[feat] HSTUMatch: request-time-anchored time bias (fix ts_gap semantics) by tiankongdeguiji · Pull Request #526 · alibaba/TorchEasyRec

tiankongdeguiji · 2026-05-25T06:42:20Z

Problem

HSTU's time encoding turns each event into a learned bias from ts_gap = query_time - event_time, where query_time is gathered as the last in-sequence timestamp (pt_position.py / triton_position.py).

DLRM-HSTU (ranking) concatenates candidate_timestamp (the cand_seq___query_time request time) as the final position, so the anchor is the request time — correct.
HSTUMatch (two-tower) is UIH-only: UIHPreprocessor builds the sequence from uih_timestamp alone and the user embedding is the last UIH position. So query_time = last UIH event time, which means:
- the most-recent event always lands in time-bucket 0 — the recency signal time encoding exists to provide is destroyed;
- at serving the ANN query fires at now (later than the last event), but the exported user tower has no input to receive the real request time, so history staleness relative to the request is invisible;
- the same positional_encoder config means request-anchored gaps in ranking but last-event-anchored gaps in match.

#518 made the item tower exportable for ANN retrieval, which turned the user tower into the live query encoder — surfacing that it cannot be told the request time.

Fix

Decouple query_time from the last event: let HSTUMatch consume an optional per-row request-time scalar and anchor ts_gap on it.

add_timestamp_positional_embeddings (pytorch + triton + dispatcher) takes an optional query_time.

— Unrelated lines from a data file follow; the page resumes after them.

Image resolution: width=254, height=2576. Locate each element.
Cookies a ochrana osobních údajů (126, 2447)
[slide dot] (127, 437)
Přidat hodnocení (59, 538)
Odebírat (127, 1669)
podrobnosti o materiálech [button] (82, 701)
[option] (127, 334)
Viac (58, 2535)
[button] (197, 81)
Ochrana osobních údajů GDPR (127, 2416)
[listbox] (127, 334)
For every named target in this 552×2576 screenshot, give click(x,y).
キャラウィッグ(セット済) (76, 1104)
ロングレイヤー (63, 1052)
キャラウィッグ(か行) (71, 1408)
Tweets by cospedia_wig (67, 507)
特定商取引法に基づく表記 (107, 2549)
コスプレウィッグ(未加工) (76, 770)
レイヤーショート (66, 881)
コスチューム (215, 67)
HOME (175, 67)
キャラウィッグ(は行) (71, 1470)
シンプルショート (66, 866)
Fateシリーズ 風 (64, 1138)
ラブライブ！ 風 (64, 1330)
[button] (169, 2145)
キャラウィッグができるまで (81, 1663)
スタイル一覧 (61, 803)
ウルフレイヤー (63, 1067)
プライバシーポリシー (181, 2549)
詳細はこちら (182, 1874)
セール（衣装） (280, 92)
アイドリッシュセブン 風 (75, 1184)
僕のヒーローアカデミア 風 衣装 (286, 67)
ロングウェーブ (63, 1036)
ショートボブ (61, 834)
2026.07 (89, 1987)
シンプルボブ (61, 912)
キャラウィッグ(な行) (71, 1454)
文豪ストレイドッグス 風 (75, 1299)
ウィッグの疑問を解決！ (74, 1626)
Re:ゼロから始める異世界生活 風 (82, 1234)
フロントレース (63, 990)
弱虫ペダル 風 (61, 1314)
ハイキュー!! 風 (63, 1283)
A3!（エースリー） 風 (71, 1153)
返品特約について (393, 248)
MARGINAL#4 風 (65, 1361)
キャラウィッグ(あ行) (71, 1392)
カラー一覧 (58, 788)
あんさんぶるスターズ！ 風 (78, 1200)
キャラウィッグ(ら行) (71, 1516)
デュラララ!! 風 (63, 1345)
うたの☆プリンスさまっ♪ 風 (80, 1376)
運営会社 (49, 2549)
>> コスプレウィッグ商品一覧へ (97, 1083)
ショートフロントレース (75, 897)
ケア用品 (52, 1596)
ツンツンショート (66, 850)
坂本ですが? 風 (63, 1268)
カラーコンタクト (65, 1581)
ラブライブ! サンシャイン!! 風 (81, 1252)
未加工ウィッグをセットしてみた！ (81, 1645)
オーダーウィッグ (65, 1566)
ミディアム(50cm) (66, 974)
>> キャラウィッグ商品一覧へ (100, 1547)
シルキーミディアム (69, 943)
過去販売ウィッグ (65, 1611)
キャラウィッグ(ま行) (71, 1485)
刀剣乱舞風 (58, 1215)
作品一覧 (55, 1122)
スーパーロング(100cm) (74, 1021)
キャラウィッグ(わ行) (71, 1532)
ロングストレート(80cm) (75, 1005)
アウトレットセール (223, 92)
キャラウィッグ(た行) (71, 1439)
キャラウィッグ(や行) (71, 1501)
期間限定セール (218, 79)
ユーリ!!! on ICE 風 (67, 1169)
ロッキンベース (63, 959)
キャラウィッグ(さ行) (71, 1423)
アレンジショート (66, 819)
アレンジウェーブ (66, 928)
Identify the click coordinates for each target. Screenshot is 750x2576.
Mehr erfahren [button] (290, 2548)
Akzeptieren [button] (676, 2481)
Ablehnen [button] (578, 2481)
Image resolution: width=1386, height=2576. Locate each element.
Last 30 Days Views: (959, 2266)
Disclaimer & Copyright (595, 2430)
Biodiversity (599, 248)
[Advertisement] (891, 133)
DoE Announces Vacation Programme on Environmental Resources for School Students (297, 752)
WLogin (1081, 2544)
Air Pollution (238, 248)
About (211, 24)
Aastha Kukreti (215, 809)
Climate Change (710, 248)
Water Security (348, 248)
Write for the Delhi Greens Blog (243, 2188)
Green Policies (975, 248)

Passed → anchors every position on it; None → the last-timestamp gather is unchanged. DLRM-HSTU and existing configs are byte-identical. The triton kernel gates the new pointer behind a HAS_QUERY_TIME constexpr, mirroring NumTargets/HAS_MULTIPLE_TARGETS; backward replays stored bucket indices and is untouched.
_HSTUPipelineBase reads the anchor from grouped_features[query_time_key] (not the shared preprocessor tuple, so the ranking path is undisturbed) and threads it to the positional encoder.
HSTUUserTower detects an optional query_time DEEP group (one scalar request-time raw feature) by name and plumbs the key through. No proto change — routed by name like contextual / uih_action / uih_timestamp.

At training the group carries the sample's request time; at serving, now.

Fixtures

The kuairand-1k-match train/eval parquets are regenerated to add a per-row request_time = the retrieval split boundary (the first post-history event's timestamp, >= max(uih_seq__action_timestamp)). Regeneration is deterministic and otherwise byte-identical to the prior fixtures (same users, same uih/cand; item-gl md5 unchanged). It is surfaced via a request_time raw feature + a query_time DEEP group in hstu_kuairand_1k.config and the doc example; ci_data.sh points at the new train/eval objects (item-gl / item-c1 unchanged).

Test plan

position_test.py::…explicit_query_time — passing the last timestamp as query_time reproduces the None (gather-last) path exactly on both kernels; pytorch and triton explicit paths agree; a later request time shifts the gaps and changes the output.
hstu_test.py::test_hstu_match — now always builds with the query_time group and asserts the threaded _query_time_key, across NORMAL/FX_TRACE/JIT_SCRIPT × PYTORCH/TRITON × cpu/cuda (the standalone query_time test was folded in).
match_integration_test.py::test_hstu_with_fg_train_eval — train + eval + AOT export of the request_time-bearing user tower + item-tower scalar export/predict + user-tower predict over the request_time eval parquet. Green on local A10.
Backward-compat: existing …_triton timestamp op (None path), hstu_transducer_test (ranking), pre-commit — all green.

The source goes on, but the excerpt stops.